Task to carry out
Please read the passage on San Martín Peras Mixtec consonants and name the Mexican Spanish word that it says linko is plausibly related to.

Extract provided
There are three possible ways to account for this restricted distribution. First, one could adopt Peters’ (2018ː13) analysis of pre-nasalized consonants as a bi-consonantal series of a nasal + plosive. Under this analysis, the [^ŋ] in the preceding examples would be a nasal coda of the first syllable. However, given that there are no other codas in the language, and that we analyze pre-nasalized stops in other cases as complex segments, we do not adopt this analysis. The second possible analysis is to suppose that [^ŋk] may only occur in loan words, as is the case for [p] and [mp]. Indeed, linko is plausibly related to the Mexican Spanish word gualumbos (also spelled golumbos or hualumbos), which also refers to the edible flowers of the maguey cactus (Piedra-Malagón et al., 2022).⁵ Notably, these terms all involve a lateral followed by a nasal + stop sequence, like the word in SMPM. Given the rarity of pre-nasalized labial obstruents in San Martín Peras Mixtec, it is possible that the labial place of articulation was borrowed as a dorsal. However, we currently have no evidence that tyi’nkì is a loan word. The third possible analysis—and the one that we tentatively adopt here—is that [^ŋk] is restricted phonotactically to root-medial position. This possibility is bolstered by the fact that [^ŋk] only occurs in root-medial position in other Mixtec varieties as well, such as Chalcatongo (Iverson & Salmons, 1996), Alcozauca, (Mendoza Ruiz, 2016) and Yucuquimi de Ocampo Mixtec (Leon Vázquez, 2017).

Recorded data
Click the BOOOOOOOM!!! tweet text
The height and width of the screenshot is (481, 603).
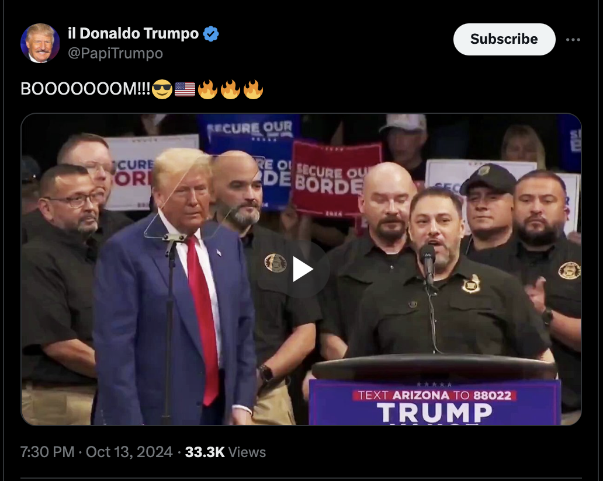point(85,89)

Exercise answer
Gualumbos (also spelled golumbos or hualumbos).